Slashdot Mirror


Large IDE Drives as Long-Term Archival Media?

PlatterMan asks: "The question of how to cope with backing up disk drives which are rapidly increasing in size, onto tape and other backup devices which aren't scaling in size as quickly isn't new to Slashdot. Neither is the use of single, raided, and removal disks as backup devices, this has been covered numerous times on Slashdot in e.g. here and here. One thing I haven't really seen discussed however is the feasibility of disk drives as medium to long-term archival media, say 5 to 10 years. Like many people I'm in the position of now having multiple machines with a combined data pool of about 220 Gig, and backing up these onto DDS or DLT tapes is slow and manual to do, and expensive in tape costs. So I'm looking to add a removal drive bay to my primary backup machine and pick up a bunch of large IDE drives, so that I can do regular disk to disk backups over 100 Meg Ethernet (and for my machines which are in cages, over the Net) pulling out and alternating the backup drives on a 3-way backup cycle."

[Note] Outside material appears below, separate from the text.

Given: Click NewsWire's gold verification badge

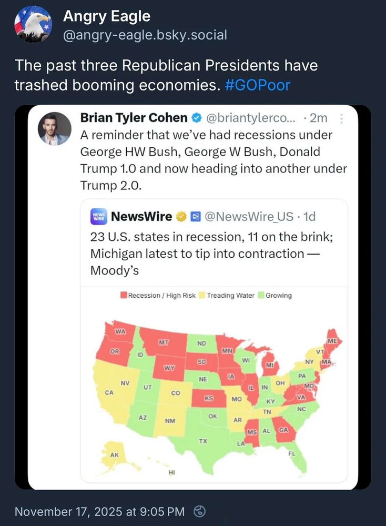Looking at the screenshot, I should point(181,216).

"Backups are of no use without offsite archival copies so I plan to take one set of disks out of the pool, and archive them offsite on a quarterly basis.

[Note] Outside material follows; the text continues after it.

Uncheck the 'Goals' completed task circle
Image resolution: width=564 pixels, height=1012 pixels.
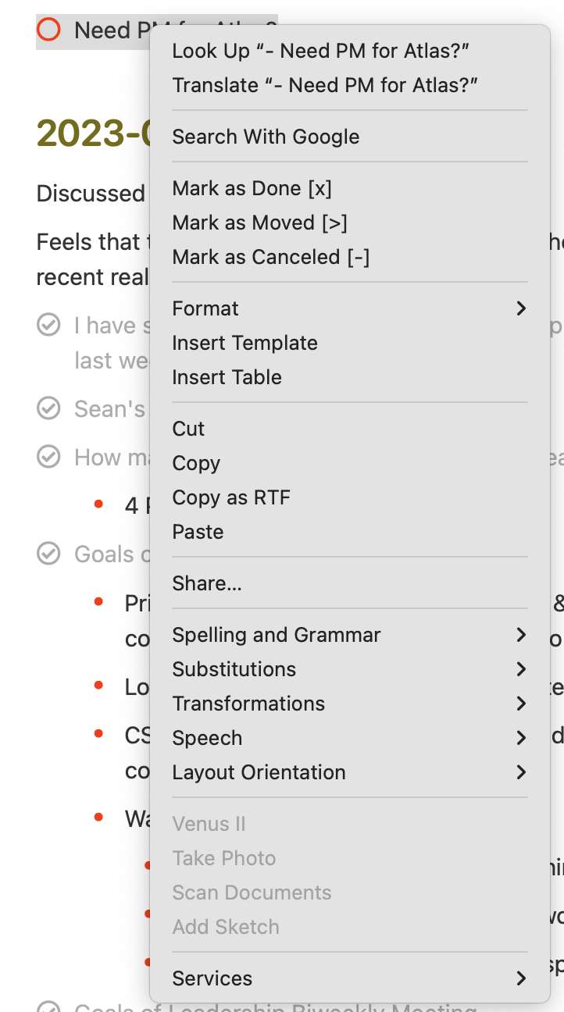click(48, 554)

However, I've heard horror stories about the data retention and usability off older disks which have been shelved for archival, for example disk stiction - where people try to restore data off of a 4 to 5 year old drive only to find that the disk won't spin up due to solidification of lubricants, or that they've experienced data degradation.

I'd be interested in the Slashdot crowd's opinion on using large IDE drives as an archival media. Clearly one possible problem is being able to get hold of a machine in the future with a suitable IDE interface to plug them into for restoration, but I can't see IDE disappearing within 5 years (maybe 10 though). I'm more interested in experiences and opinions on the suitability of the disks themselves for long-term archival.


  • Is stiction still likely occur on newer makes of IDE drives or have manufacturers beaten the problems which caused this in the past?
  • Likewise how likely is bit drop-out and general data degradation over say a 5 year and 10 year period, and what do people think would be the likely maximum feasible time that a shelved drive would be usable for?
  • Any suggestions as to how would I need to store drives in order to minimize these types of problem and maximise their feasible life as archival media.
Thanks!"

15 of 710 comments (clear)

  1. Um you've pretty much answered your own question. by MisterFancypants · · Score: 4, Insightful
    Hard drives are a horrible archival medium.

    Without normal/regular use, you WILL have problems trying to read from them in 4-5 years time. Hell, the way most IDE drives are these days (note the recent reduction in warrenty time periods), you'll be lucky if the drives last 2 years even WITH regular use.

  2. warranty period by Clover_Kicker · · Score: 5, Insightful

    Since IDE HD manufacturers recently decreased their warranty period, I'd be *really* reluctant to trust 'em 10 years from now.

  3. Alternatives... by anarchima · · Score: 4, Insightful

    People here are saying, "Don't even think about using IDE!". Well he has no choice, does he? Tape has several drawbacks as the author mentions his comment to Slashdot. He has asked for advice on IDE. If this is not a feasible option, recomend some others (besides tape). Or ARE THERE NONE?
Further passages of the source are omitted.